I attended the Modern Law Conference, which focused on the new world of ABS’s last week; a well attended and interesting event; particularly because there was a good number of unfamiliar faces there. The most interesting session for me was the one involving a panel mostly of investors who have actually invested in law firms, which included:
- Iain Kennedy from Duke Street (Parabis)
- John Llwelleyn-Lloyd from Espirito Santo
- Jordan Mayo from Smedvig Capital (MyHomeMove)
- Steve Arundale from NatWest
- Trevor Howarth from Stobart Group
The two key messages from this for me?
- For whatever reason, and we discussed a few - it has taken a long time for each investor and law firm that has taken up external investment to establish enough trust and a relationship between investor and law firm to get all parties comfortable enough to do a deal that can work for all. For both Parabis and MyHomeMove, there was a gestation period in the region of 6 years before any deal was done. This may accelerate now. However, well considered business relationships take time in any business sector and it would be normal in any sector for a relationship between business and investor to take at least a year to develop. Anyone acting hastily should be regarded warily. A key conclusion was that law firms that want to secure investors within the next two years need to be initiating discussions now. Lawyers need to recognise the role of investors in developing the business and their own role in what can become a quite different and faster moving business world once investment has been secured.
- Until now, the number of attractive investor deals has been very low. Jordan Mayo of Smedvig commented that they had probably had discussions with up to 100 firms over the years … but have only done one deal!

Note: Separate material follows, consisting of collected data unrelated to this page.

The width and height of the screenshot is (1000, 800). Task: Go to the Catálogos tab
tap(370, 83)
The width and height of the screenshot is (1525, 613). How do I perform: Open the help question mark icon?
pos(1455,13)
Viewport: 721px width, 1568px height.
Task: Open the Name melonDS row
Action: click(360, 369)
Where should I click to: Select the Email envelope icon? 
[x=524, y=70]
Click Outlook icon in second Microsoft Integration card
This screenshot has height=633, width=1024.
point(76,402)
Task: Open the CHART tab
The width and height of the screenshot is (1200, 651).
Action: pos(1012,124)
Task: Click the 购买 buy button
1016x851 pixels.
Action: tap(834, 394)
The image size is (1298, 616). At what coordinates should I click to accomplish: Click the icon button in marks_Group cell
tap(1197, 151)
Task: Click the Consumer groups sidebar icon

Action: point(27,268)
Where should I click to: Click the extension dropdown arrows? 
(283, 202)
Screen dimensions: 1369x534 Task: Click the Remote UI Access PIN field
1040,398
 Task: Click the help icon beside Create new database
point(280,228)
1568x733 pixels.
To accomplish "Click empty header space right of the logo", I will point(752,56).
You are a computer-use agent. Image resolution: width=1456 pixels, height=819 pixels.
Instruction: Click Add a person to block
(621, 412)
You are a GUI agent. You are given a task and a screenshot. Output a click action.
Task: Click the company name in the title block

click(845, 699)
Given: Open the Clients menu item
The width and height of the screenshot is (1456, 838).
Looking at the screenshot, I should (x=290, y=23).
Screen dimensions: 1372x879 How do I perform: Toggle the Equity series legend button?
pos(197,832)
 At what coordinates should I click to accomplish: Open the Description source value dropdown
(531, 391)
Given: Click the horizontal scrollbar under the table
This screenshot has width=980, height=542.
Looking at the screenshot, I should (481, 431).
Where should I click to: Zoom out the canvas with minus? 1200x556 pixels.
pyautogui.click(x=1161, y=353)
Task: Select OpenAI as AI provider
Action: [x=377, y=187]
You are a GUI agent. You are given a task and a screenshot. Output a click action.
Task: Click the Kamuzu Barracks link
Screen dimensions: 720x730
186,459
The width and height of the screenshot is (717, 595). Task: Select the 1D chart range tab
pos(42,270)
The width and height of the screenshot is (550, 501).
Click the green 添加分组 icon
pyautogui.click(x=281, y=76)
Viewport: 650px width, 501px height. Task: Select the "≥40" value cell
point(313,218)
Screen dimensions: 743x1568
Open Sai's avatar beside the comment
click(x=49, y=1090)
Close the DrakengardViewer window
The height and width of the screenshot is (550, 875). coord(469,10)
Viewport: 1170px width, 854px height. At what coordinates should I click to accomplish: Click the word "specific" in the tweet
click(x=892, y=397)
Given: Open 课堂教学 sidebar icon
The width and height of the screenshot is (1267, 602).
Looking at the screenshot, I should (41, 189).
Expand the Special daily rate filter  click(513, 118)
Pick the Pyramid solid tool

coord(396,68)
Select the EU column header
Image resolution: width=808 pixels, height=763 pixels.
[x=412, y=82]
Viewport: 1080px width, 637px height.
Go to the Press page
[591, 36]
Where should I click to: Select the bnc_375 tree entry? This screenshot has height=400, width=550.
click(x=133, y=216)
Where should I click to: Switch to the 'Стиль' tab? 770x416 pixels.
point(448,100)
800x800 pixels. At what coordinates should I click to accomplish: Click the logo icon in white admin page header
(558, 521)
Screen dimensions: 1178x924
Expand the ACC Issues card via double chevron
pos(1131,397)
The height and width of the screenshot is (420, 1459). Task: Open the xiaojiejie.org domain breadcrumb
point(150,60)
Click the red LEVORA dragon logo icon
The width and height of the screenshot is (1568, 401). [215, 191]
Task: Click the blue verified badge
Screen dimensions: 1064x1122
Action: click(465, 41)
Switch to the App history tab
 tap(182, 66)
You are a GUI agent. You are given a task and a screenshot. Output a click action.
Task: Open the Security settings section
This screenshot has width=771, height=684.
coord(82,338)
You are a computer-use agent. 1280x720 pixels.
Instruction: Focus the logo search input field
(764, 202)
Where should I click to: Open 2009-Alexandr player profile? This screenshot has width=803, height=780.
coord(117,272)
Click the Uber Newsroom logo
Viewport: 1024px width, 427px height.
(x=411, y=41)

A useful resume of other key points from the Law Gazette …
Law firms will continue to be unattractive to private equity investors until they improve how they present their financial situation and partners invest their own cash, leading investors said recently. John Llewellyn-Lloyd, head of professional services at investment bank Espirito Santo, said external investment was the best way to ensure the future of firms, but potential backers were often put off by uncertainty over financials.
Llewellyn-Lloyd told the Modern Law conference that up to 8,000 firms will seek mergers or disappear altogether over the next five to 10 years. ‘Bank debt will be far less plentiful in the future – the professional services industry is going to see less debt and if partners won’t put their hands in their pockets you will have to go to external investors,’ he said.
‘But they need to feel there is a culture of internal investment. It’s very important to have your existing revenue generators all keen on owning shares in the business – if they’re not it’s highly unlikely they’ll be first in the queue for investment.’
Jordan Mayo, managing director of equity investor Smedvig Capital, said a number of firms had approached his company about additional finance, but market uncertainty and the firms’ business plans had prevented any deals. ‘We’ve spoken to 50 to 100 firms in the last year but have not invested in one yet,’ he added.
Llewellyn-Lloyd said it was inevitable that medium-sized firms would reduce in number in the coming years as non-lawyers enter the market and big brands dominate. ‘The legal profession has 20 times more firms than accountancy, which itself is still consolidating,’ he said. ‘There is no way to go but efficiency and consolidation – there are likely to be a handful of firms left in the middle market.’